A new bill floating in the California State Legislature seeks to ban the use of police dogs, or K9 officers, for arrests, apprehensions, and crowd control.
The author, Asm. Corey Jackson (D-Perris), argues that banning the use of K9s in the public safety setting “aims to end a deeply racialized and harmful practice that has been a mainstay in America’s history of racial bias and violence against Black Americans and people of color.”
The big picture: While the law bans key uses for K9 officers in the field, it would still enable law enforcement agencies to “search and rescue, explosives detection, and narcotics detection that do not involve biting.”
- Local law enforcement leaders argue that the current, holistic approach of K9 programs enable a decrease in the use of officer-led force, a key complaint of civil rights activists with regards to Golden State criminal justice.
- Jackson, however, argues that there are no uniform standards behind police agencies’ K9 programs.
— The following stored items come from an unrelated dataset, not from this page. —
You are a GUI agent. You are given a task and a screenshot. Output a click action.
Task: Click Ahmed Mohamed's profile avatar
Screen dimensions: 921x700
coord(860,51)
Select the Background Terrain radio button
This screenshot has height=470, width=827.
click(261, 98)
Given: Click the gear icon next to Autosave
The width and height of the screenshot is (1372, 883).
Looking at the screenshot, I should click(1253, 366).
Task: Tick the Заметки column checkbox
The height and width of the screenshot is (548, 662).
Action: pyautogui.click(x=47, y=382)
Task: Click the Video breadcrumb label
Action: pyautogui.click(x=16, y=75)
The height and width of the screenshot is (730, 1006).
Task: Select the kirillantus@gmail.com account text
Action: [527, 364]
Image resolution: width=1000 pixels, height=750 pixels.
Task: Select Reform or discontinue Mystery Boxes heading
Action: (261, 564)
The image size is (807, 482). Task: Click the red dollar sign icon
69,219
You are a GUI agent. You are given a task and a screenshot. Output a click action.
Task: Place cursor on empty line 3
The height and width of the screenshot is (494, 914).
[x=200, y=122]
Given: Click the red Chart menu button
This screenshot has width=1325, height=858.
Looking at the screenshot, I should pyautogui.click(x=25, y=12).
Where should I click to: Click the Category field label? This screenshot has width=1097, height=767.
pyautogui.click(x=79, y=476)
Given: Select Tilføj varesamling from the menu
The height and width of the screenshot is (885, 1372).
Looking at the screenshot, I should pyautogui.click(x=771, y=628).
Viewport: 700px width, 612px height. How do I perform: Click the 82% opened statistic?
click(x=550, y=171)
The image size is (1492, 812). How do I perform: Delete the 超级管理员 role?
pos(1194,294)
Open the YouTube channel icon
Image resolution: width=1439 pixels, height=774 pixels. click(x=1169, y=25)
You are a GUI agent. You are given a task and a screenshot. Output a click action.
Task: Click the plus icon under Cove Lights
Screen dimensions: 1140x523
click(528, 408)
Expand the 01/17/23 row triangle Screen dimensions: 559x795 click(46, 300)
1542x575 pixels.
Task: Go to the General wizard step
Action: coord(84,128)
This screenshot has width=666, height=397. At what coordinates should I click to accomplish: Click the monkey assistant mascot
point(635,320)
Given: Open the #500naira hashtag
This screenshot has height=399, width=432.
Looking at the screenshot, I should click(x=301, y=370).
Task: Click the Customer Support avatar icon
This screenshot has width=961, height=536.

What they’re saying: Local law enforcement leaders in the San Joaquin Valley brushed back the measure, arguing it went too far and interfered in the ability to safely police California communities.
- “They are vital to the safety of officers. They’re vital to searching buildings. They’re vital to keeping our community safe because the people that these dogs are going after are people that are violent, people that have committed serious crimes and people that are not following orders or commands of law enforcement and they’re resisting law enforcement,” Fresno County Sheriff John Zanoni told GV Wire.
- “By eliminating the use of K9s in these areas, it will reduce safety for police officers and increase the likelihood of force. With the ability to smell 10,000 times better than humans, police K9s are an invaluable asset when locating hidden suspects and providing protection to both our officers and our community,” Fresno Police Chief Paco Balderrama said in a statement.
- “[The K9 program] achieves safety for our officers to have those canines going to house and clear it out before officers’ lives are put at risk. And to take that tool away would be would be terrible. So I hope that doesn’t happen,” Clovis Police Chief Kurt Fleming said.